Clinical problems have been attributed to the inlet patches by association. Tracheoesophageal fistula has occurred at the site of an inlet patch secondary to acid production with perforation. Patients with strictures, rings, and webs that have a patch frequently have dysphagia. Patches have been suggested as a cause of Plummer-Vinson syndrome. Helicobacter pylori grows in the patch in 19% to 73% of those that are H. pylori –positive in the stomach, indicating that the esophagus may be a reservoir. Barrett esophagus has been found in the distal esophagus of 20% of individuals with a patch. Esophageal and laryngeal adenocarcinoma has been found arising from inlet patches in the upper esophagus. Symptoms of globus, cough, and laryngopharyngeal reflux have been associated with patches, and improvement in globus symptoms has occurred after argon plasma ablation. Diagnosis is made on endoscopic visualization and confirmed by biopsy. Patches are benign and are treated only if symptomatic. Risk factors for malignancy are unclear. Endoscopic ablation and treatment a PPI can result in replacement with squamous mucosa.

Cystic Lesions

Cystic lesions of the esophagus occur in 1 in 8200 patients and most commonly are bronchogenic or originate from the GI tract. Bronchogenic cysts are lined by columnar cells and contain a milky-white substance, smooth muscle, hyaline cartilage, and seromucous glands. Enterogenous cysts are lined with columnar, bowel, or cuboidal cells or gastric mucosa and contain green mucus. They occur secondary to abnormal embryonal budding; they are located periesophageally or may be intrapulmonary and average 4 cm in size. Endoscopy and barium esophagraphy reveal protruding masses with normal mucosa, but EUS must be performed to confirm their presence. If dysphagia is present from a large cyst, surgical resection is indicated. These lesions do not have malignant potential.
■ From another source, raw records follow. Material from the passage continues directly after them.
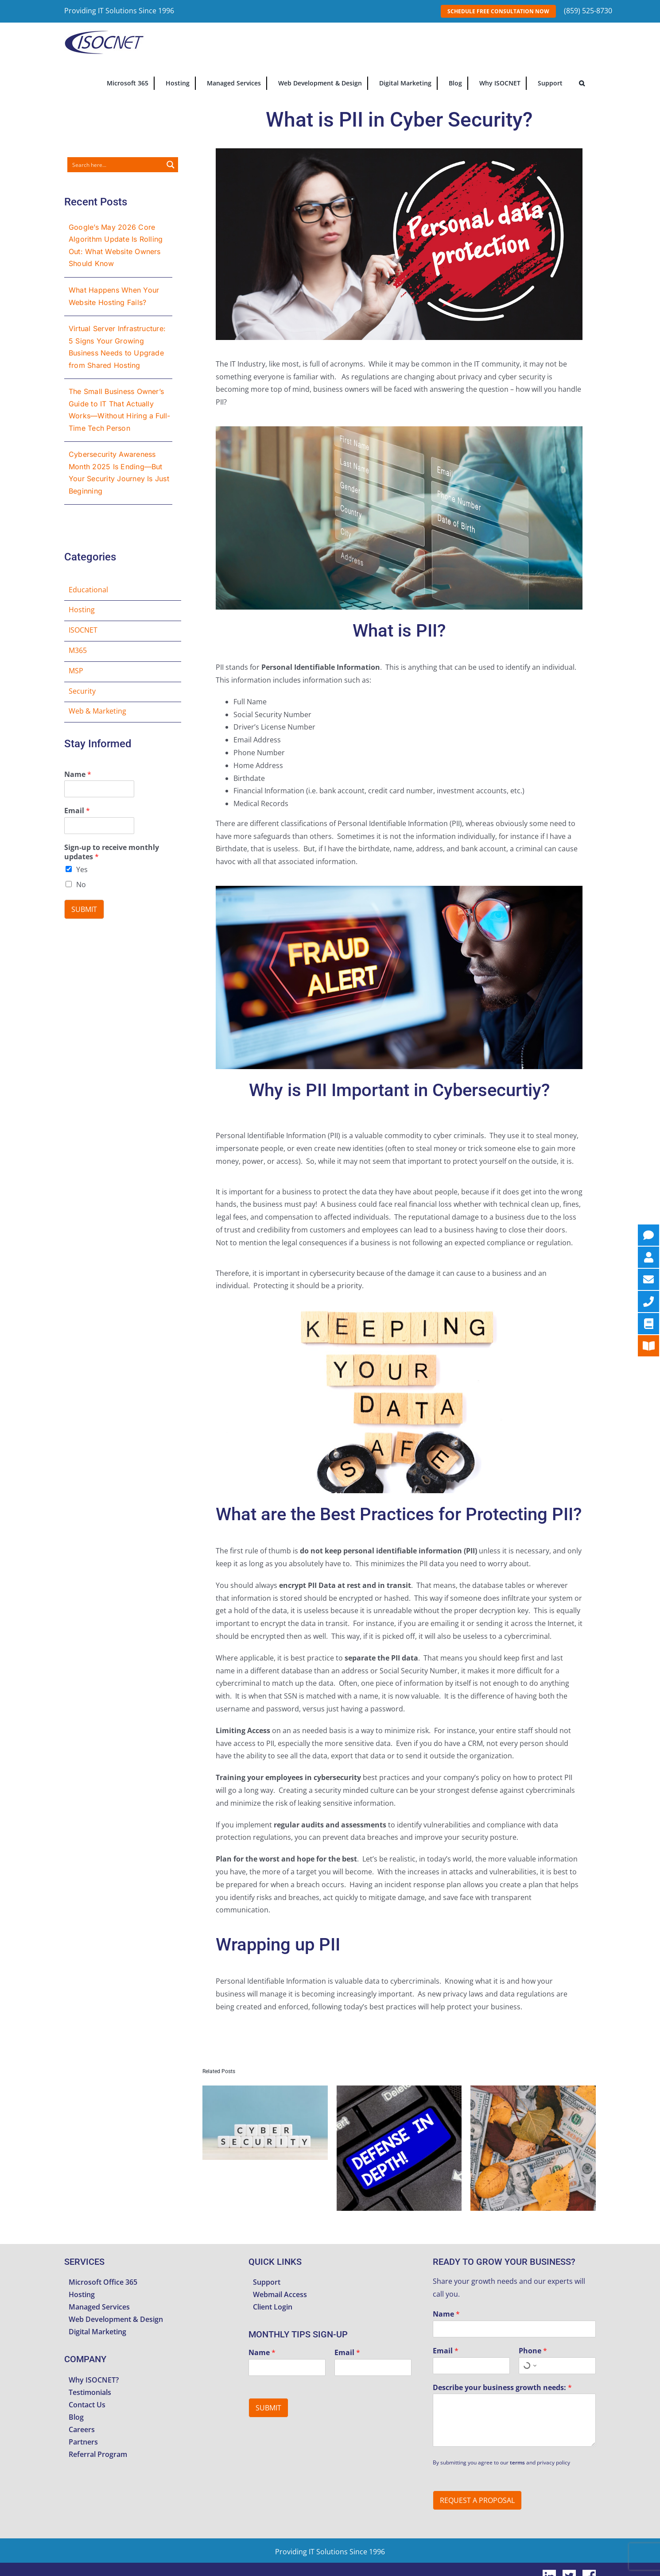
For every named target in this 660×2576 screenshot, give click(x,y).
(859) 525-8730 (588, 10)
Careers (82, 2429)
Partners (83, 2442)
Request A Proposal (477, 2500)
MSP (76, 671)
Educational (88, 590)
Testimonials (90, 2392)
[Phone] (557, 2365)
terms (517, 2462)
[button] (582, 82)
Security (82, 691)
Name (77, 774)
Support (266, 2282)
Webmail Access (280, 2294)
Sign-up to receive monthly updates (111, 852)
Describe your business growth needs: (502, 2387)
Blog (76, 2417)
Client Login (272, 2307)
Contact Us (87, 2405)
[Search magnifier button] (170, 164)
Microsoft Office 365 (103, 2282)
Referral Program (98, 2454)
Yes (82, 869)
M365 (78, 650)
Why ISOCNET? (94, 2380)
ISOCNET (83, 630)
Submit (84, 909)
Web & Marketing (97, 711)
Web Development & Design (116, 2319)
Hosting (82, 609)
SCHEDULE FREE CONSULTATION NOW (498, 11)
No (81, 884)
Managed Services (99, 2307)
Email (77, 810)
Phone (533, 2351)
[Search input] (115, 165)
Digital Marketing (97, 2332)
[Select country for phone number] (529, 2365)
Duplication cysts are congenital and are found in 1 in 8000 live births. They are rarely found in the esophagus, where they are located within the esophageal wall and are covered by two muscle layers covered by squamous epithelium. The cysts contain gastric mucosa in 33% of cases but they may also contain pancreatic mucosa. They are usually located to the right side of the esophagus. There is no cyst-esophageal communication in 80%, but 20% are parallel with esophagus and do communicate. They usually cause symptoms, resulting in 80% being diagnosed in patients younger than 2 years of age. Compression of adjacent structures causes dysphagia in 70%, epigastric pain in 20%, and mediastinal pain in 10% as well as respiratory symptoms and occasional hematemesis. Symptoms are an indication for surgical resection. Malignancy is rare.